Eduardo Haro Tecglen (*)

El nombre de madre que dan a esta célula embrionaria se presta a la compasión. “Madre no hay más que una”, dicen mucho los españoles, con una malignidad propia (porque se duda de cuántos son los padres: la realidad es que sólo puede ser uno, pero nunca se sabía cuál hasta ahora). El mundo de la caverna se alza contra la utilización de los embriones para la proliferación de células sanas o salvadoras en enfermos. Lo que les parece ser una perversión de la vida es una multiplicación de ella: pero no pueden verlo. Yo no soy partidario de la proliferación de la vida, como los curas y los economistas. Creo que en Occidente hemos llegado a un límite de población y que, no necesitando brazos ni guerras para exterminar los brazos, cuantos menos seamos menos interés tendremos en acaparar alimentos, agua y medicinas.
La idea de que la población envejezca y tengan ellos que alimentar a estas unidades de gasto que somos los mayores en su lenguaje les aterra. No se atreven a decirlo, pero la escasa producción de nuevos a los que explotar les asusta tanto como la prolongación de la vida. No está lejos de las posibilidades de la ciencia que esa vida prolongada sea útil y sana, pero es también otro problema: el que sigue trabajando más allá de lo previsto no deja su puesto libre para el que empuja. Hay una dictadura invisible entre quienes tienen de 30 a 50 años que lucha contra las otras clases de edad: los que les presionan a ellos desde la juventud y reclaman trabajo, pareja, casa y comida, coche y guardería, y contra los que ocupan puestos que desean, a los que engañan con jubilaciones anticipadas para luego quejarse de que tienen que pagarlas.
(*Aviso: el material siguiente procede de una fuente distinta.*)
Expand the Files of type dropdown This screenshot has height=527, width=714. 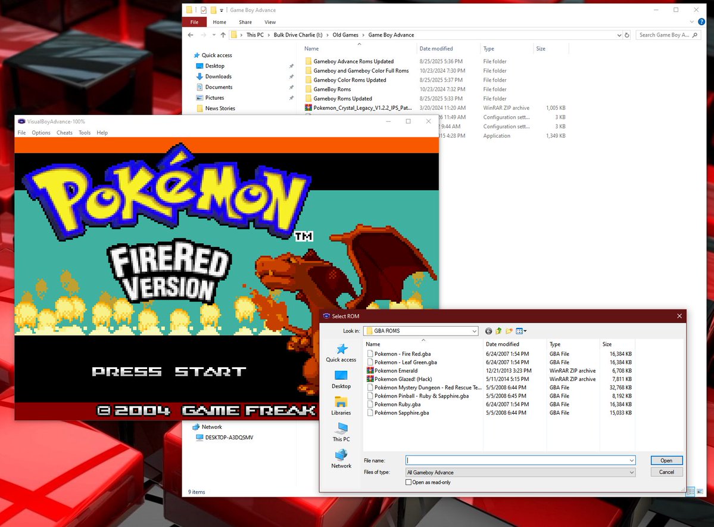point(630,472)
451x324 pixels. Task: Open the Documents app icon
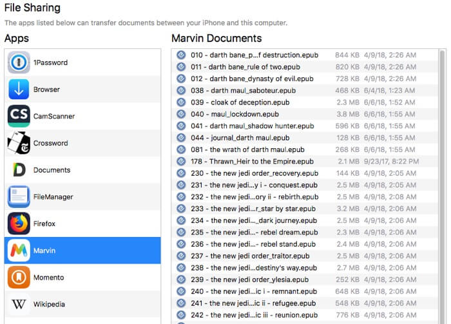point(19,170)
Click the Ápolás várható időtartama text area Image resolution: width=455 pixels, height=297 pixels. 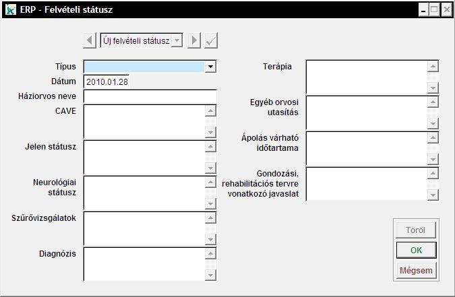(367, 147)
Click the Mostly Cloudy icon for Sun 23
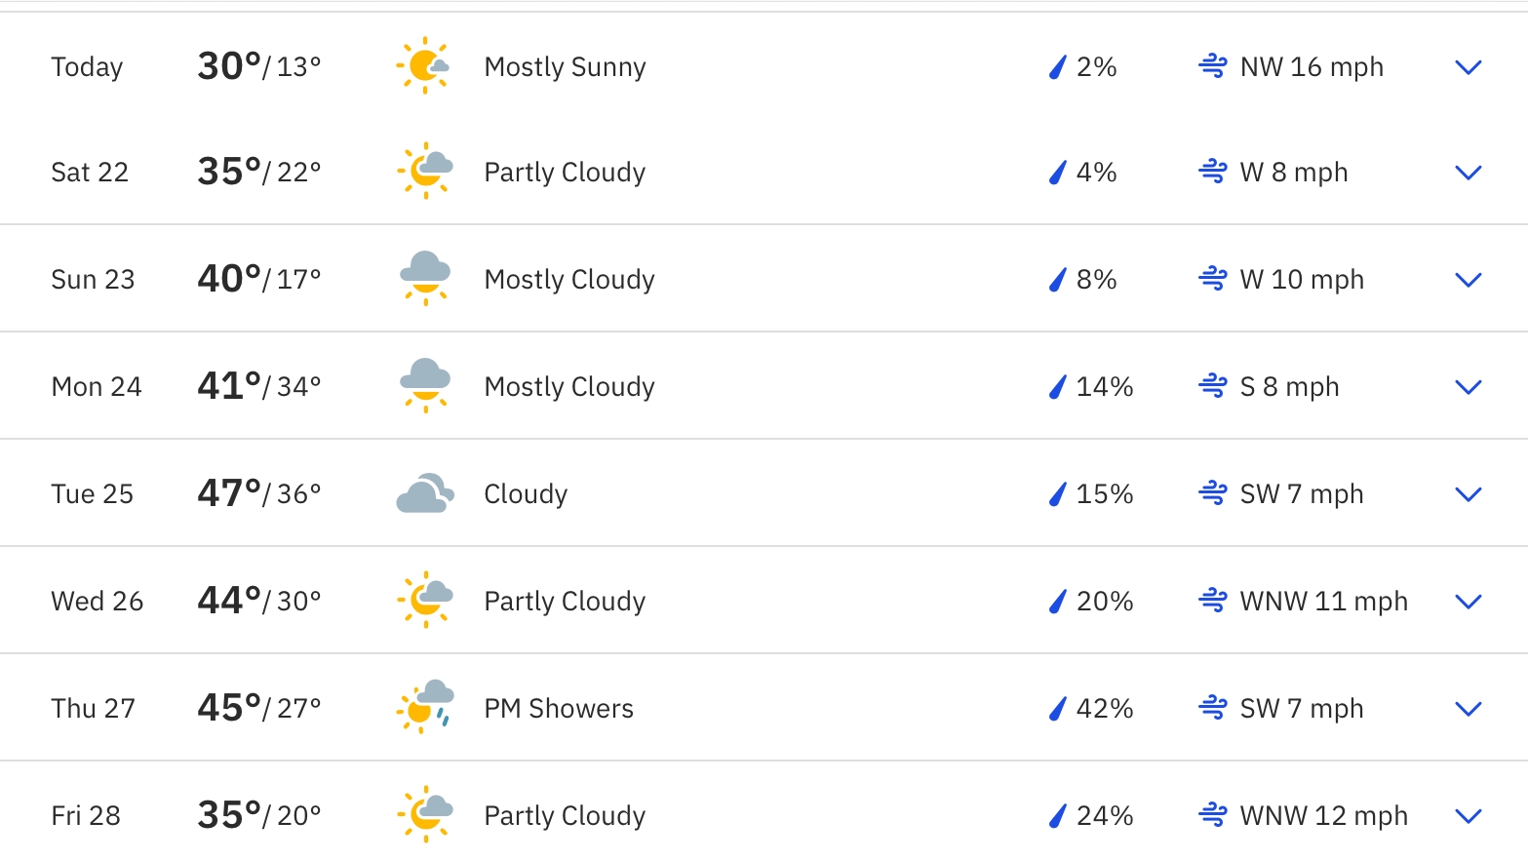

Puede que la célula madre ayude a aumentar esas dos clases de edad: la supresión de la diabetes en los niños —y, por lo tanto, en todos los demás—, que es que lo que se intenta en Elche con células adquiridas en EEUU se proyecte sobre la demografía total. Estos memos totales —los curas no son más que sus servidores drogatas de incienso y éxtasis— no quieren saber que fueron niños y serán ancianos. Están, como todo el imperio, obsesionados por el presente. Quieren expulsarnos de él a los demás: a sus hijos, a sus padres, a sus proyecciones del pasado. Es una consecuencia del asesinato de la memoria y de la esperanza de futuro.